[Saved entries]
_ _ _
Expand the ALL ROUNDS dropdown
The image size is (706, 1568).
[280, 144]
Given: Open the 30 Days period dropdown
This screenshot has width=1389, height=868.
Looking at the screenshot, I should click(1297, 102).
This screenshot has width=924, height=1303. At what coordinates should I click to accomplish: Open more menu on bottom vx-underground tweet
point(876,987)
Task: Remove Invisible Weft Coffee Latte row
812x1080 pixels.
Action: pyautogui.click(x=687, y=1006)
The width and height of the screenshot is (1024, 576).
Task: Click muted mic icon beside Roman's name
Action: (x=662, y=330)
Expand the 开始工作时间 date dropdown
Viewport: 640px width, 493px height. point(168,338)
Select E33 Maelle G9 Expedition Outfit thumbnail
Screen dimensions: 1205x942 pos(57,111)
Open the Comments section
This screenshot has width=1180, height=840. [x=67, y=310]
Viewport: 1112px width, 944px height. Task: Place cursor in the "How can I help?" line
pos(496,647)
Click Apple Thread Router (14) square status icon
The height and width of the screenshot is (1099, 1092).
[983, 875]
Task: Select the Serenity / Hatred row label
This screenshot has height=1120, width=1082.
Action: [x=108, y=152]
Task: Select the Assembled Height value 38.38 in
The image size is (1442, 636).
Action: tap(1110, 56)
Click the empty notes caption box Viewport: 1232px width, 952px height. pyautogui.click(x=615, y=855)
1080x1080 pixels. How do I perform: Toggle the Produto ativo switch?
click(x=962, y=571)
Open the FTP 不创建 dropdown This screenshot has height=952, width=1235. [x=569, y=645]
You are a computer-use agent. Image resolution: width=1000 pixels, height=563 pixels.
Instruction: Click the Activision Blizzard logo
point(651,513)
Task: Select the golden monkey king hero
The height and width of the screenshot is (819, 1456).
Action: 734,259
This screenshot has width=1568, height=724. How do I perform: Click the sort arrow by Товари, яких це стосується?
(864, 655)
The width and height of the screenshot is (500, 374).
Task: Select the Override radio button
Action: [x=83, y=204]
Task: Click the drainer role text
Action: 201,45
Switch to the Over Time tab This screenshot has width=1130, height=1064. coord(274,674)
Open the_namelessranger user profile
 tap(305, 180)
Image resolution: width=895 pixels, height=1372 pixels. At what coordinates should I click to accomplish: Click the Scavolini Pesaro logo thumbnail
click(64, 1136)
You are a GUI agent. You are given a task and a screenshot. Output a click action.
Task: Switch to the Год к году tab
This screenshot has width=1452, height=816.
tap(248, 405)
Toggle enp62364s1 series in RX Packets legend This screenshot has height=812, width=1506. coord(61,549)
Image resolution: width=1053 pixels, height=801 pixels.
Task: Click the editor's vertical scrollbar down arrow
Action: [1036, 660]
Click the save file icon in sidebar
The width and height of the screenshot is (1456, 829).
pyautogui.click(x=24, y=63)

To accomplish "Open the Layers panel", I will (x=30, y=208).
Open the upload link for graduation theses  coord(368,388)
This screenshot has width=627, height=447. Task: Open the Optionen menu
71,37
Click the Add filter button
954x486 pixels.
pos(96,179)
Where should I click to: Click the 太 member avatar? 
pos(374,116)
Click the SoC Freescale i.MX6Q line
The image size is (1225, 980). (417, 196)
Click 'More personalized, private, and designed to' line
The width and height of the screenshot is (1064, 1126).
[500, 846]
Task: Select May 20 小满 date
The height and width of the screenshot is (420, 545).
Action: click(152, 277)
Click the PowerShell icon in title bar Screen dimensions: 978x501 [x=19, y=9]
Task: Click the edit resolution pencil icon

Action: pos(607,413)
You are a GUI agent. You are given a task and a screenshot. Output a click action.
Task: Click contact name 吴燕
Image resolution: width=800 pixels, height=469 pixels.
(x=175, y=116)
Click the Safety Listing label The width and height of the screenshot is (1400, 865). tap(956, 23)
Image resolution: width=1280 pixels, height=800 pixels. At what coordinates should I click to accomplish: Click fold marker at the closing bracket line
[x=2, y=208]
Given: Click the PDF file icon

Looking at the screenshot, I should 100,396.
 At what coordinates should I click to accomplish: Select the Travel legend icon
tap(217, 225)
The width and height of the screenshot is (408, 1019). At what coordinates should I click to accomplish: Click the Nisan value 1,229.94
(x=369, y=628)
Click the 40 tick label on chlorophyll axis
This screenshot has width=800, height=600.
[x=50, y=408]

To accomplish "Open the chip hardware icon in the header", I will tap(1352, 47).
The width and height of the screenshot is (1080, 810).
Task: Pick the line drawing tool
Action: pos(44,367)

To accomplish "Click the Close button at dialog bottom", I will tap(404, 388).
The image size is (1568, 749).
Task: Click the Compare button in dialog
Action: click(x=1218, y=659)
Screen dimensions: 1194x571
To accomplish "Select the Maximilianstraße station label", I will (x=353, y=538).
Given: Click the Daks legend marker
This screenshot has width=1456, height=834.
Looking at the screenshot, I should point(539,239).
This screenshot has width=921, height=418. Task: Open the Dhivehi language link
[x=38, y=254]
_ _ _
YOUR GOAL => With nothing omitted, set down all of the records again.

FINISHED TASK =>
Expand the ALL ROUNDS dropdown
The image size is (706, 1568).
[280, 144]
Given: Open the 30 Days period dropdown
This screenshot has width=1389, height=868.
Looking at the screenshot, I should click(1297, 102).
This screenshot has width=924, height=1303. At what coordinates should I click to accomplish: Open more menu on bottom vx-underground tweet
point(876,987)
Task: Remove Invisible Weft Coffee Latte row
812x1080 pixels.
Action: pyautogui.click(x=687, y=1006)
The width and height of the screenshot is (1024, 576).
Task: Click muted mic icon beside Roman's name
Action: (x=662, y=330)
Expand the 开始工作时间 date dropdown
Viewport: 640px width, 493px height. point(168,338)
Select E33 Maelle G9 Expedition Outfit thumbnail
Screen dimensions: 1205x942 pos(57,111)
Open the Comments section
This screenshot has width=1180, height=840. [x=67, y=310]
Viewport: 1112px width, 944px height. Task: Place cursor in the "How can I help?" line
pos(496,647)
Click Apple Thread Router (14) square status icon
The height and width of the screenshot is (1099, 1092).
[983, 875]
Task: Select the Serenity / Hatred row label
This screenshot has height=1120, width=1082.
Action: [x=108, y=152]
Task: Select the Assembled Height value 38.38 in
The image size is (1442, 636).
Action: tap(1110, 56)
Click the empty notes caption box Viewport: 1232px width, 952px height. pyautogui.click(x=615, y=855)
1080x1080 pixels. How do I perform: Toggle the Produto ativo switch?
click(x=962, y=571)
Open the FTP 不创建 dropdown This screenshot has height=952, width=1235. [x=569, y=645]
You are a computer-use agent. Image resolution: width=1000 pixels, height=563 pixels.
Instruction: Click the Activision Blizzard logo
point(651,513)
Task: Select the golden monkey king hero
The height and width of the screenshot is (819, 1456).
Action: 734,259
This screenshot has width=1568, height=724. How do I perform: Click the sort arrow by Товари, яких це стосується?
(864, 655)
The width and height of the screenshot is (500, 374).
Task: Select the Override radio button
Action: [x=83, y=204]
Task: Click the drainer role text
Action: 201,45
Switch to the Over Time tab This screenshot has width=1130, height=1064. coord(274,674)
Open the_namelessranger user profile
 tap(305, 180)
Image resolution: width=895 pixels, height=1372 pixels. At what coordinates should I click to accomplish: Click the Scavolini Pesaro logo thumbnail
click(64, 1136)
You are a GUI agent. You are given a task and a screenshot. Output a click action.
Task: Switch to the Год к году tab
This screenshot has width=1452, height=816.
tap(248, 405)
Toggle enp62364s1 series in RX Packets legend This screenshot has height=812, width=1506. coord(61,549)
Image resolution: width=1053 pixels, height=801 pixels.
Task: Click the editor's vertical scrollbar down arrow
Action: [1036, 660]
Click the save file icon in sidebar
The width and height of the screenshot is (1456, 829).
pyautogui.click(x=24, y=63)

To accomplish "Open the Layers panel", I will (x=30, y=208).
Open the upload link for graduation theses  coord(368,388)
This screenshot has width=627, height=447. Task: Open the Optionen menu
71,37
Click the Add filter button
954x486 pixels.
pos(96,179)
Where should I click to: Click the 太 member avatar? 
pos(374,116)
Click the SoC Freescale i.MX6Q line
The image size is (1225, 980). (417, 196)
Click 'More personalized, private, and designed to' line
The width and height of the screenshot is (1064, 1126).
[500, 846]
Task: Select May 20 小满 date
The height and width of the screenshot is (420, 545).
Action: click(152, 277)
Click the PowerShell icon in title bar Screen dimensions: 978x501 [x=19, y=9]
Task: Click the edit resolution pencil icon

Action: pos(607,413)
You are a GUI agent. You are given a task and a screenshot. Output a click action.
Task: Click contact name 吴燕
Image resolution: width=800 pixels, height=469 pixels.
(x=175, y=116)
Click the Safety Listing label The width and height of the screenshot is (1400, 865). tap(956, 23)
Image resolution: width=1280 pixels, height=800 pixels. At what coordinates should I click to accomplish: Click fold marker at the closing bracket line
[x=2, y=208]
Given: Click the PDF file icon

Looking at the screenshot, I should 100,396.
 At what coordinates should I click to accomplish: Select the Travel legend icon
tap(217, 225)
The width and height of the screenshot is (408, 1019). At what coordinates should I click to accomplish: Click the Nisan value 1,229.94
(x=369, y=628)
Click the 40 tick label on chlorophyll axis
This screenshot has width=800, height=600.
[x=50, y=408]

To accomplish "Open the chip hardware icon in the header", I will tap(1352, 47).
The width and height of the screenshot is (1080, 810).
Task: Pick the line drawing tool
Action: pos(44,367)

To accomplish "Click the Close button at dialog bottom", I will tap(404, 388).
The image size is (1568, 749).
Task: Click the Compare button in dialog
Action: click(x=1218, y=659)
Screen dimensions: 1194x571
To accomplish "Select the Maximilianstraße station label", I will (x=353, y=538).
Given: Click the Daks legend marker
This screenshot has width=1456, height=834.
Looking at the screenshot, I should point(539,239).
This screenshot has width=921, height=418. Task: Open the Dhivehi language link
[x=38, y=254]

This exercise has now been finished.